**Instruction:** From the piece on campus LANs, quote word for word the part that opens with the words containing "LANs were supposed" and closes with "and mixed protocols.".

**Reading passage:**
• • •

LANs were supposed to be easy by now. The near-universal convergence on unshielded twisted-pair (UTP) wiring of Ethernet LANs, TCP/IP stacks and Web browsers was supposed to end the turf wars and headaches of dealing with networks of mixed cabling, mixed topologies and mixed protocols.

The LAN infrastructure, we were told, would become like a data utility. You’d think about it as little as you think about the electric socket next to your desk. Well, maybe next year.

For now, the campus LAN rightfully remains a focal point of the infrastructure development effort. For every technology choice eliminated in the past few years, it seems like two more have sprung up in its place. With a three- to five-year time span needed to “remodel” the campus LAN, a wrong decision can remain an albatross for a long time. A technology choice made in haste can be your undoing, and the road not taken could rob your company of a significant competitive edge.

As we gear up for this spring’s Tolly Group/Network World State of the LAN Town Meeting tour, I’ve been making my list of crucial technology issues. Examine the state of your LAN and see how your issues stack up against mine.

Here are a few things on my mind:

_ Packetized voice, the “un-PBX” and quality of service (QoS). The telephony steamroller is slowly but surely heading your way. The upheaval of dealing with a radically different LAN application and the migration of black-box PBXs to distributed LAN systems will have a big impact on the campus LAN. With the arrival of voice, QoS will move from an academic topic to an essential element. The presence of big bandwidth can’t simply erase all our QoS concerns.

_ Switches.

• • •

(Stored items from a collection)
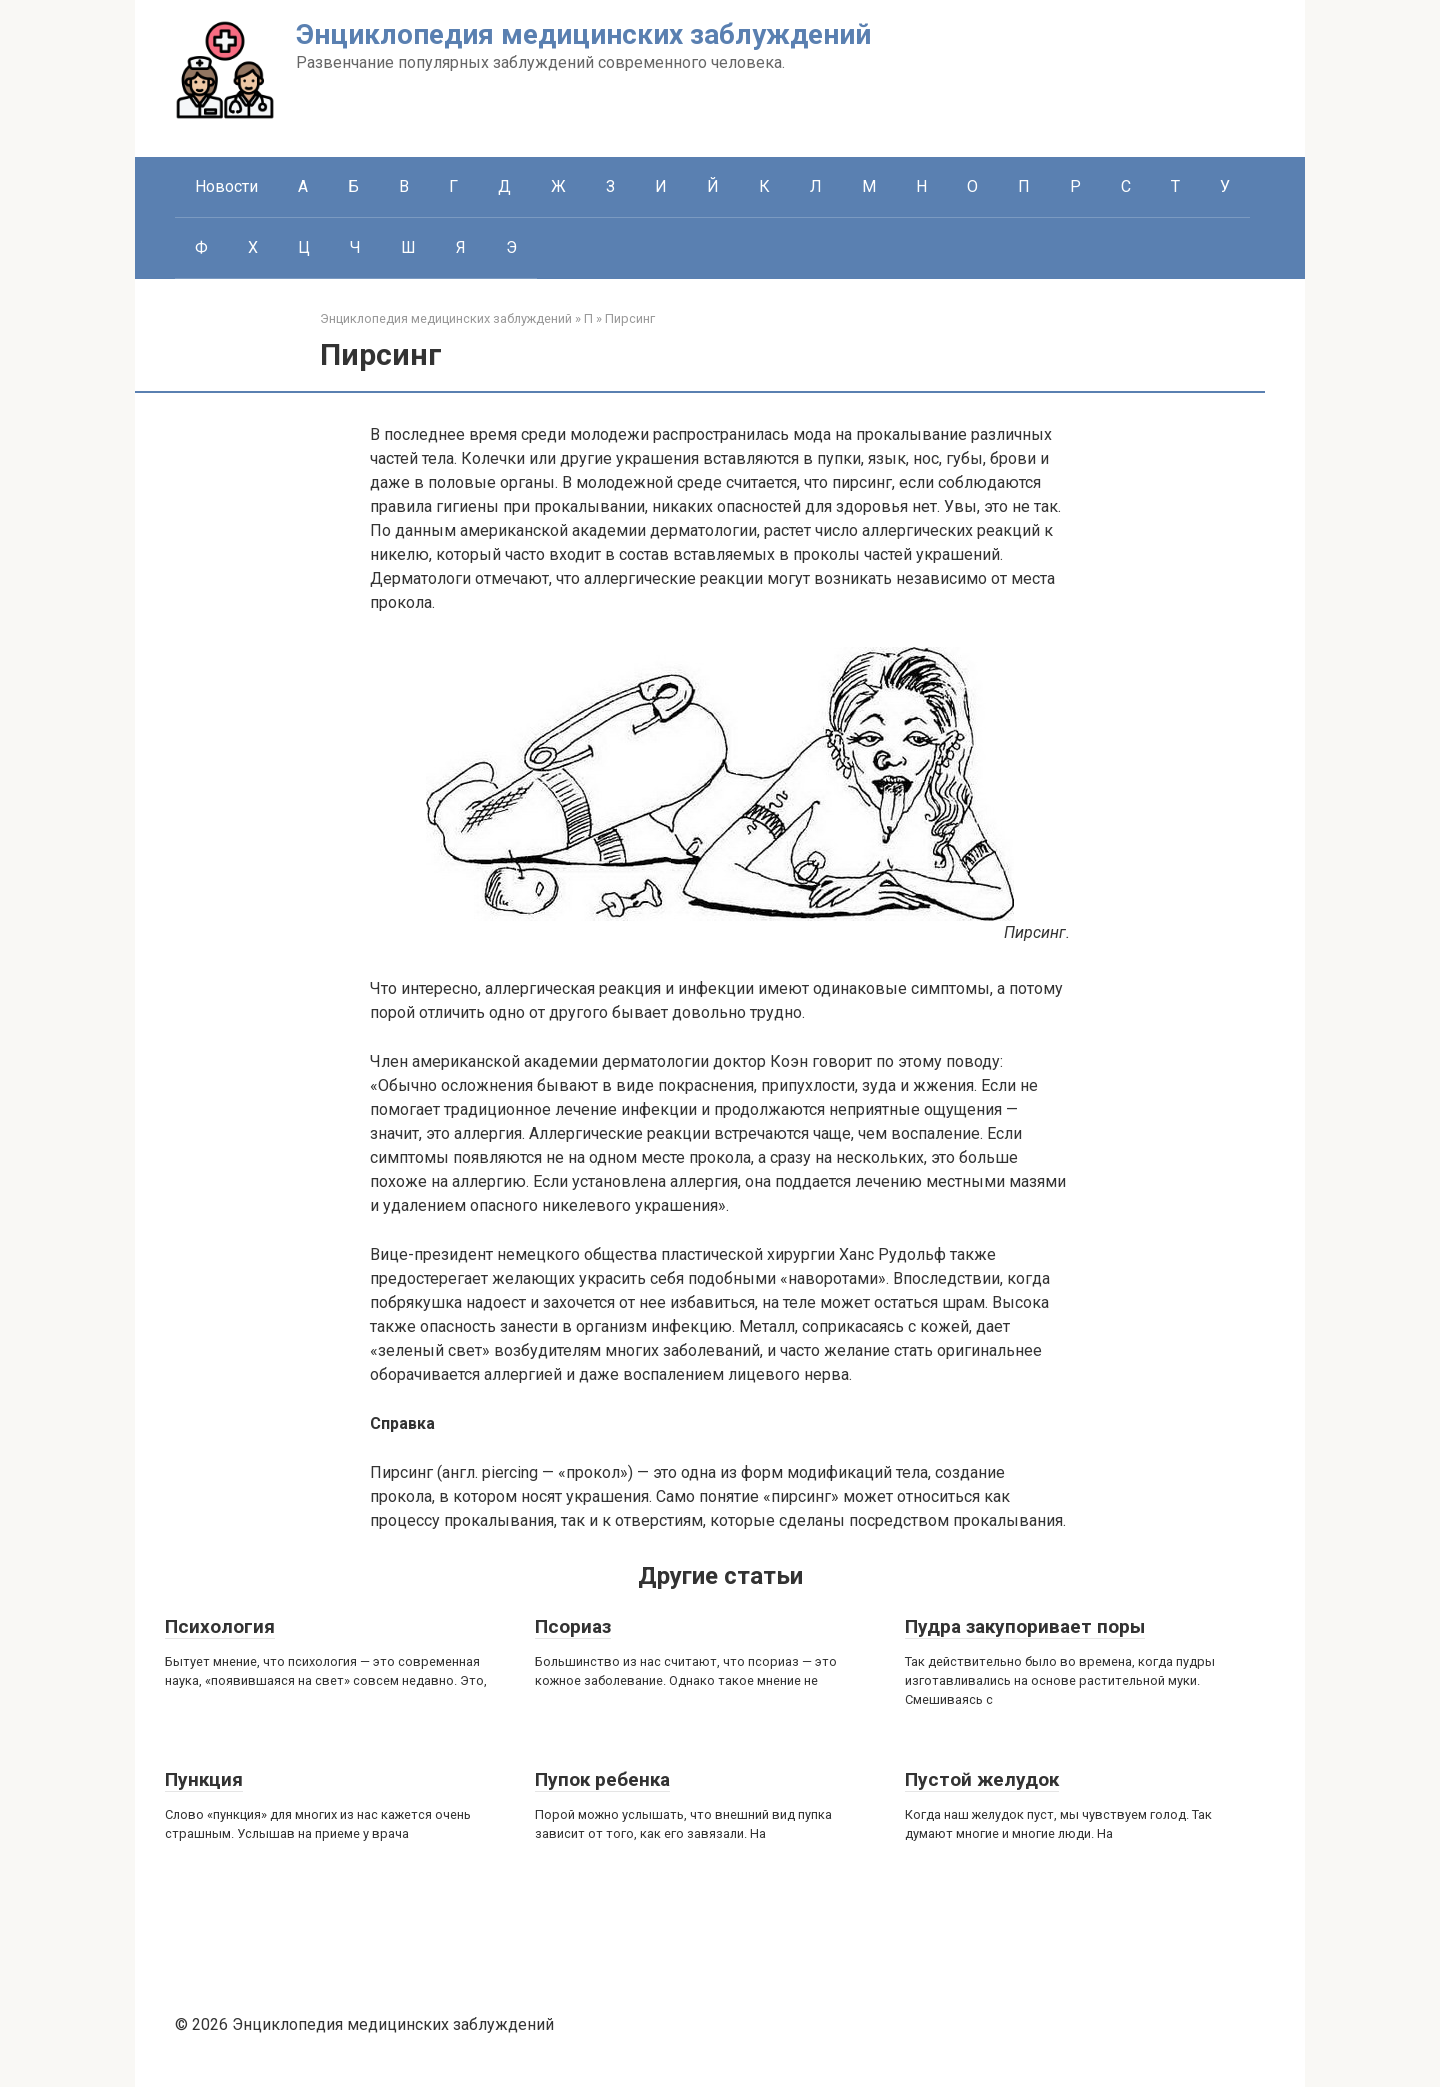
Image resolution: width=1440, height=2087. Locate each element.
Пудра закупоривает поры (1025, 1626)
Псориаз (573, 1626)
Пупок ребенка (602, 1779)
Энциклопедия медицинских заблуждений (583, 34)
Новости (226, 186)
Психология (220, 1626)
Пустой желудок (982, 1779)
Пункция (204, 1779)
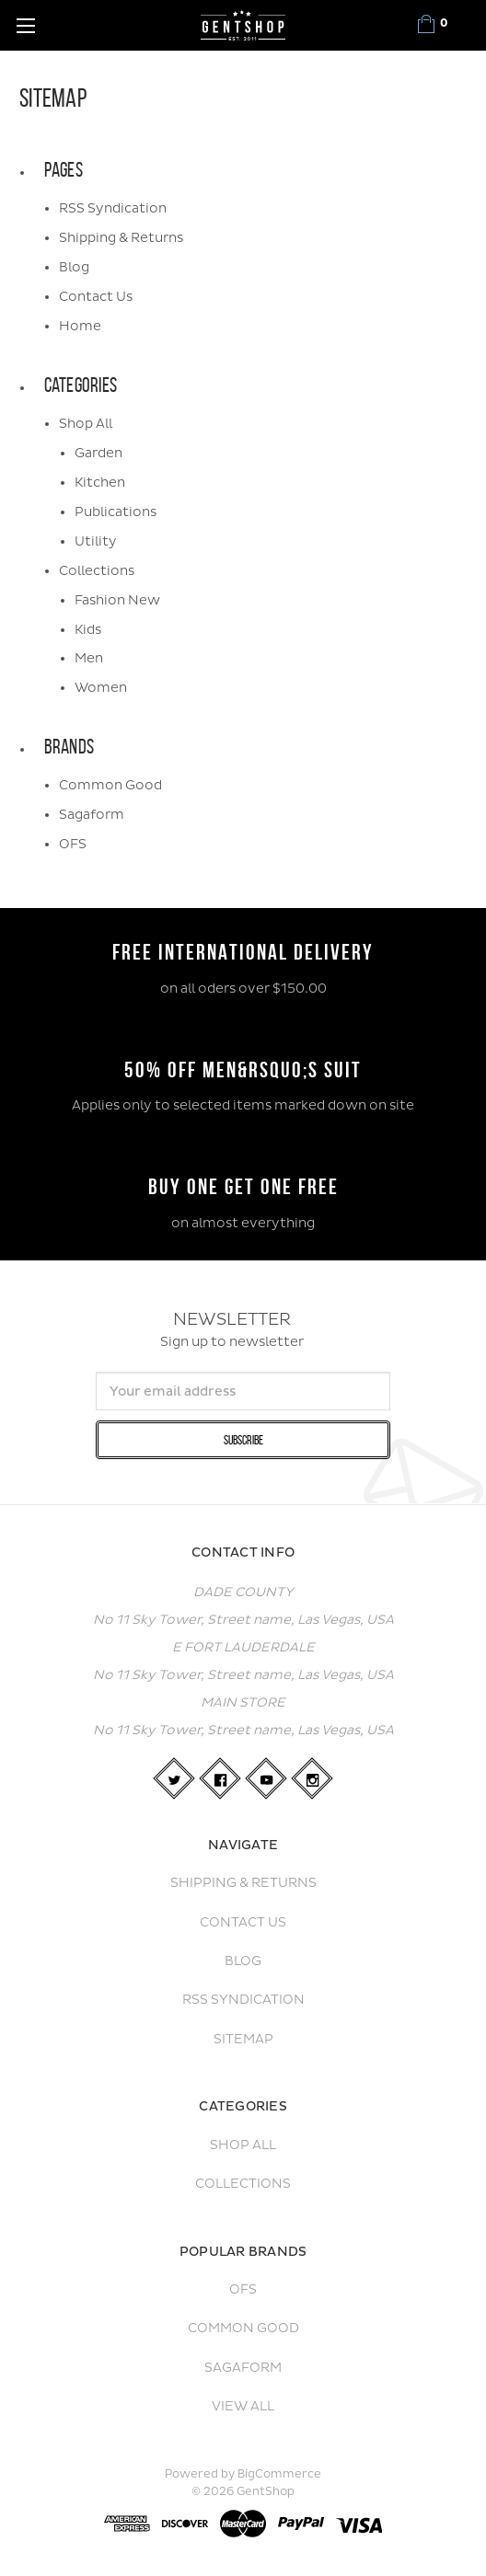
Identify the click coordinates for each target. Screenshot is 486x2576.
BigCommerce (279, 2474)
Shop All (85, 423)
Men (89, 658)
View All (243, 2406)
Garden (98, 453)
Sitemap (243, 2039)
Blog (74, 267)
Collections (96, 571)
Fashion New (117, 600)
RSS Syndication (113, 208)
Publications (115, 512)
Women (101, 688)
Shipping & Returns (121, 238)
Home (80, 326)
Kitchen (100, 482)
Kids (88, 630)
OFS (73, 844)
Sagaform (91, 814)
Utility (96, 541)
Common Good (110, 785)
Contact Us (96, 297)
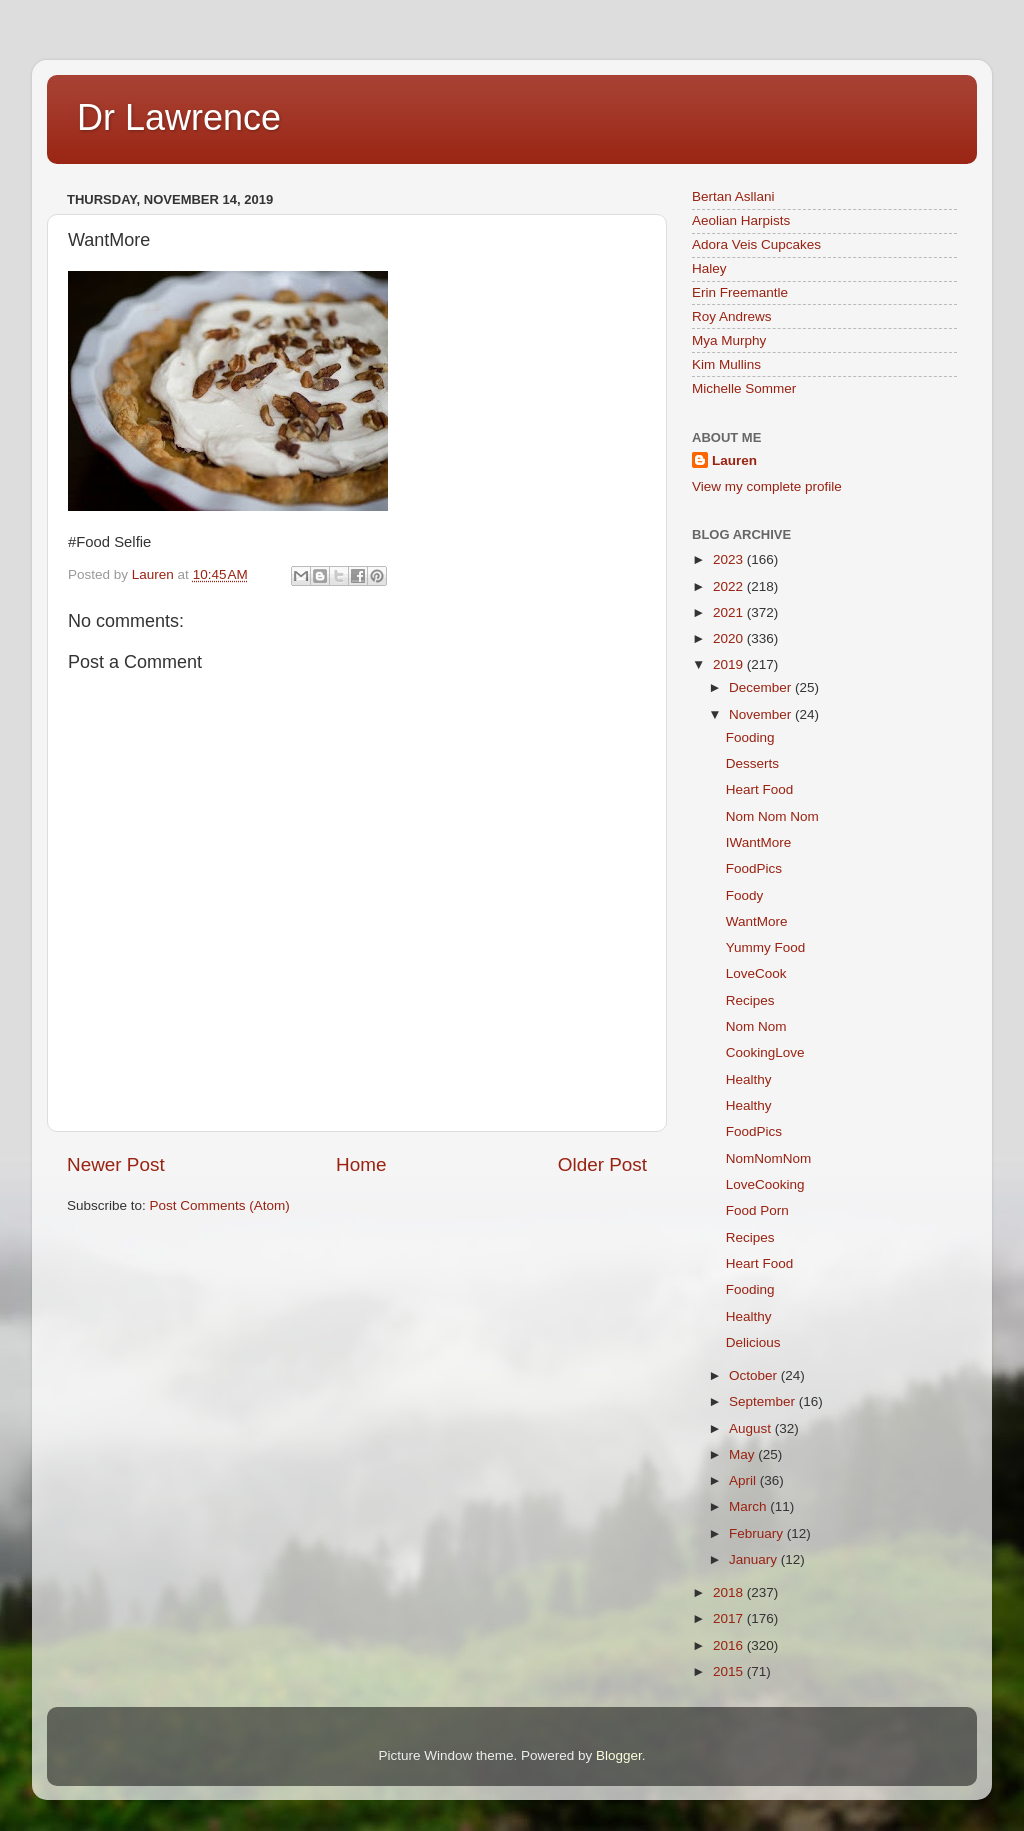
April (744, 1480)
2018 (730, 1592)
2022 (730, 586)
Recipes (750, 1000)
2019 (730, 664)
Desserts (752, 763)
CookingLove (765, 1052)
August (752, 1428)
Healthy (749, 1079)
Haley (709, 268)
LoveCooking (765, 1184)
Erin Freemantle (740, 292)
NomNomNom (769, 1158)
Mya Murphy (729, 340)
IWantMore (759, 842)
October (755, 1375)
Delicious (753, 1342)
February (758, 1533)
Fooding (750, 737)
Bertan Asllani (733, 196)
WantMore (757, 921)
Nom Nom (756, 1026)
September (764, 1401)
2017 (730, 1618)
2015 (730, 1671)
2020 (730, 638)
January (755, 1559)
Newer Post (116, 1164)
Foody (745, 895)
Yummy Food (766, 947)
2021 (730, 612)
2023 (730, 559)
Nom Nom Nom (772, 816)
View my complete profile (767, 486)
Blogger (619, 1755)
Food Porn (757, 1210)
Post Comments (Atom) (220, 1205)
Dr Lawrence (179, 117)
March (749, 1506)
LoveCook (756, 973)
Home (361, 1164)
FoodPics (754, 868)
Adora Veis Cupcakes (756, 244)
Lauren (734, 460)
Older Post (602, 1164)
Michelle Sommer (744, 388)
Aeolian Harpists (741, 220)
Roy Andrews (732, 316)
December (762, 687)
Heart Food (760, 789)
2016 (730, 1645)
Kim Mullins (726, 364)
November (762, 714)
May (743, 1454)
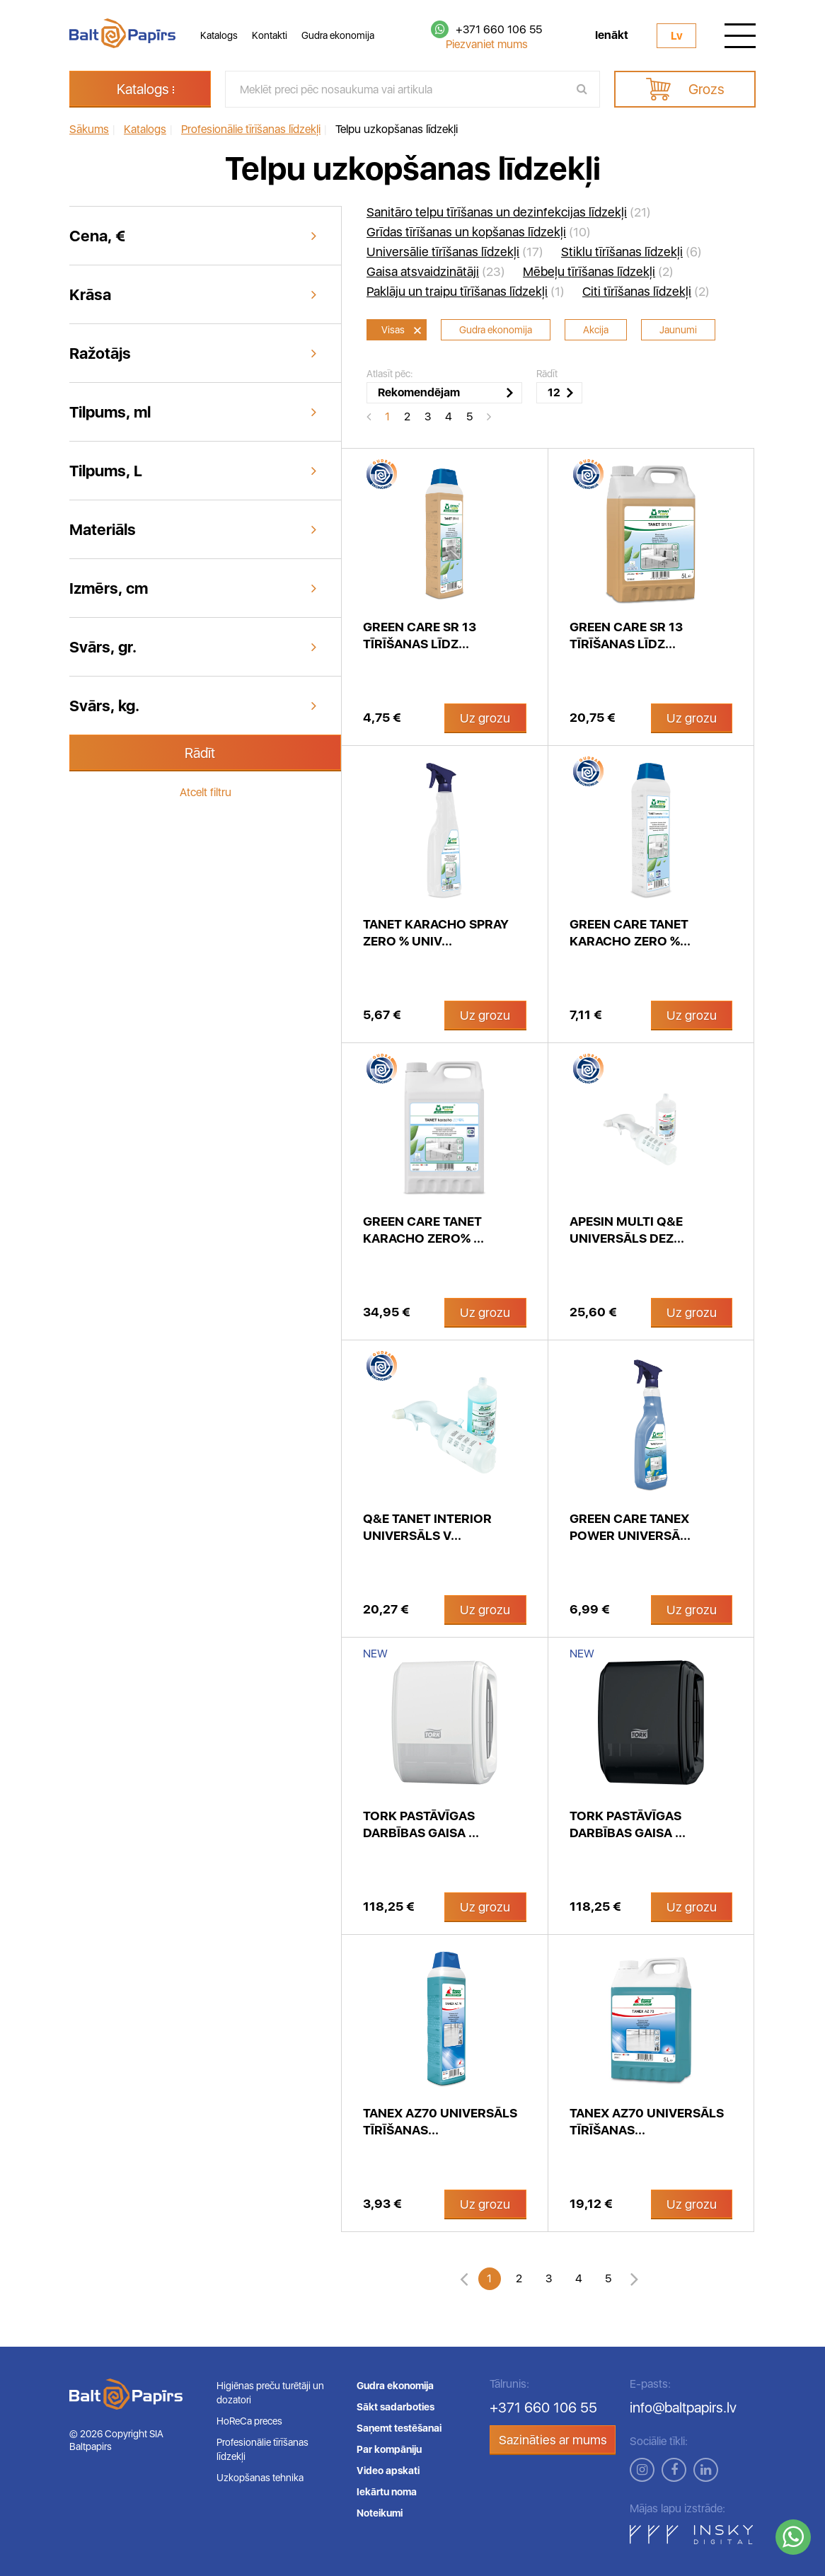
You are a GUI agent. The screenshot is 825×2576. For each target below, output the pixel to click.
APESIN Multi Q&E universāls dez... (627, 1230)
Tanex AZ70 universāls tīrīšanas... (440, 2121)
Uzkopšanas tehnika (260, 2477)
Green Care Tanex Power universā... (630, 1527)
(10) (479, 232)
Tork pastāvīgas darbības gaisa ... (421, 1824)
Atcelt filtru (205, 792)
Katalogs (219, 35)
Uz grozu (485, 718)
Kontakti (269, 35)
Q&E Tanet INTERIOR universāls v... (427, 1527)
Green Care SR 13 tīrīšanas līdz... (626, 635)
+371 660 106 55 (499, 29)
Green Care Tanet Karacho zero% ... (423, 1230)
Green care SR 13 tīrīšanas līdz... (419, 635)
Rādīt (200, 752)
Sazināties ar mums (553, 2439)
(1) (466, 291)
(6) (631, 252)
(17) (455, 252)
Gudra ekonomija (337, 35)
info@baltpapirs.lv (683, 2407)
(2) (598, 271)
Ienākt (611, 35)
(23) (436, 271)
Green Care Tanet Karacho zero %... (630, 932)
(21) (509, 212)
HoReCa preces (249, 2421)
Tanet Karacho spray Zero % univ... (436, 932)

• • •

**Written response:**
LANs were supposed to be easy by now. The near-universal convergence on unshielded twisted-pair (UTP) wiring of Ethernet LANs, TCP/IP stacks and Web browsers was supposed to end the turf wars and headaches of dealing with networks of mixed cabling, mixed topologies and mixed protocols.